── Zu bearbeitendes Material ──

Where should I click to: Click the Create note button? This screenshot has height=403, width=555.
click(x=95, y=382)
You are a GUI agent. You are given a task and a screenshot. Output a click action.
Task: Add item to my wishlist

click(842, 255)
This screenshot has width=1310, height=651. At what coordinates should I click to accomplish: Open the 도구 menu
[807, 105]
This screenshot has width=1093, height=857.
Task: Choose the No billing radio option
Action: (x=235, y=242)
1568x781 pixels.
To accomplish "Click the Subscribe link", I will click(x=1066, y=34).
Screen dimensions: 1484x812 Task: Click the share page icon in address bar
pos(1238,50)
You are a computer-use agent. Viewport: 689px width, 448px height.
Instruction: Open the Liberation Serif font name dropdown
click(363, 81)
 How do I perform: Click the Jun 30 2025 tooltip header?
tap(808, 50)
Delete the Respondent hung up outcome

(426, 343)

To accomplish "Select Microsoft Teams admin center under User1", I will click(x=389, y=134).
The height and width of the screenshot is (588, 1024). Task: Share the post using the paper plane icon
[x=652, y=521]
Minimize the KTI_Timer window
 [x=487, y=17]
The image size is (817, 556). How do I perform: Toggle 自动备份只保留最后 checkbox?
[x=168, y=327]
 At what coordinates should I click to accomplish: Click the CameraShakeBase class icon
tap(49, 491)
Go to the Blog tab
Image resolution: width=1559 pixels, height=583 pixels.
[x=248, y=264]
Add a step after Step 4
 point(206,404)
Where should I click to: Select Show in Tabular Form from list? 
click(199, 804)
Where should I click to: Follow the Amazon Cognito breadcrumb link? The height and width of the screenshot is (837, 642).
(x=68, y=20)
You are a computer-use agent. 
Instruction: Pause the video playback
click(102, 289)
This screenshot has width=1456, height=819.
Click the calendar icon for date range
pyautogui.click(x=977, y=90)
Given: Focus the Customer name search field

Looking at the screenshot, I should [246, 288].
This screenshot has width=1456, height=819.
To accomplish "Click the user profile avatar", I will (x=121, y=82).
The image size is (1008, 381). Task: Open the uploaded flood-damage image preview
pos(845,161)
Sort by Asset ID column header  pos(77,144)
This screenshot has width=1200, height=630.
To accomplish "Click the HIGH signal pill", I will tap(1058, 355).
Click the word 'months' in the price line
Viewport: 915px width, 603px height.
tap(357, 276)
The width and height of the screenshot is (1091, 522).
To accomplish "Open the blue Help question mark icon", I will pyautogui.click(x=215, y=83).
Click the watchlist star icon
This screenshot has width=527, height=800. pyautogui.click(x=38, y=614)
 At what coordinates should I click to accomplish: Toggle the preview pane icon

───

# [Die Aufgabe]
Kannst du das gesamte Material oben wortgetreu zitieren, ohne eine Zeile auszulassen oder zu verändern?

# [Vollständige Antwort]
Where should I click to: Click the Create note button? This screenshot has height=403, width=555.
click(x=95, y=382)
You are a GUI agent. You are given a task and a screenshot. Output a click action.
Task: Add item to my wishlist

click(842, 255)
This screenshot has width=1310, height=651. At what coordinates should I click to accomplish: Open the 도구 menu
[807, 105]
This screenshot has width=1093, height=857.
Task: Choose the No billing radio option
Action: (x=235, y=242)
1568x781 pixels.
To accomplish "Click the Subscribe link", I will click(x=1066, y=34).
Screen dimensions: 1484x812 Task: Click the share page icon in address bar
pos(1238,50)
You are a computer-use agent. Viewport: 689px width, 448px height.
Instruction: Open the Liberation Serif font name dropdown
click(363, 81)
 How do I perform: Click the Jun 30 2025 tooltip header?
tap(808, 50)
Delete the Respondent hung up outcome

(426, 343)

To accomplish "Select Microsoft Teams admin center under User1", I will click(x=389, y=134).
The height and width of the screenshot is (588, 1024). Task: Share the post using the paper plane icon
[x=652, y=521]
Minimize the KTI_Timer window
 [x=487, y=17]
The image size is (817, 556). How do I perform: Toggle 自动备份只保留最后 checkbox?
[x=168, y=327]
 At what coordinates should I click to accomplish: Click the CameraShakeBase class icon
tap(49, 491)
Go to the Blog tab
Image resolution: width=1559 pixels, height=583 pixels.
[x=248, y=264]
Add a step after Step 4
 point(206,404)
Where should I click to: Select Show in Tabular Form from list? 
click(199, 804)
Where should I click to: Follow the Amazon Cognito breadcrumb link? The height and width of the screenshot is (837, 642).
(x=68, y=20)
You are a computer-use agent. 
Instruction: Pause the video playback
click(102, 289)
This screenshot has width=1456, height=819.
Click the calendar icon for date range
pyautogui.click(x=977, y=90)
Given: Focus the Customer name search field

Looking at the screenshot, I should [246, 288].
This screenshot has width=1456, height=819.
To accomplish "Click the user profile avatar", I will (x=121, y=82).
The image size is (1008, 381). Task: Open the uploaded flood-damage image preview
pos(845,161)
Sort by Asset ID column header  pos(77,144)
This screenshot has width=1200, height=630.
To accomplish "Click the HIGH signal pill", I will tap(1058, 355).
Click the word 'months' in the price line
Viewport: 915px width, 603px height.
tap(357, 276)
The width and height of the screenshot is (1091, 522).
To accomplish "Open the blue Help question mark icon", I will pyautogui.click(x=215, y=83).
Click the watchlist star icon
This screenshot has width=527, height=800. pyautogui.click(x=38, y=614)
 At what coordinates should I click to accomplish: Toggle the preview pane icon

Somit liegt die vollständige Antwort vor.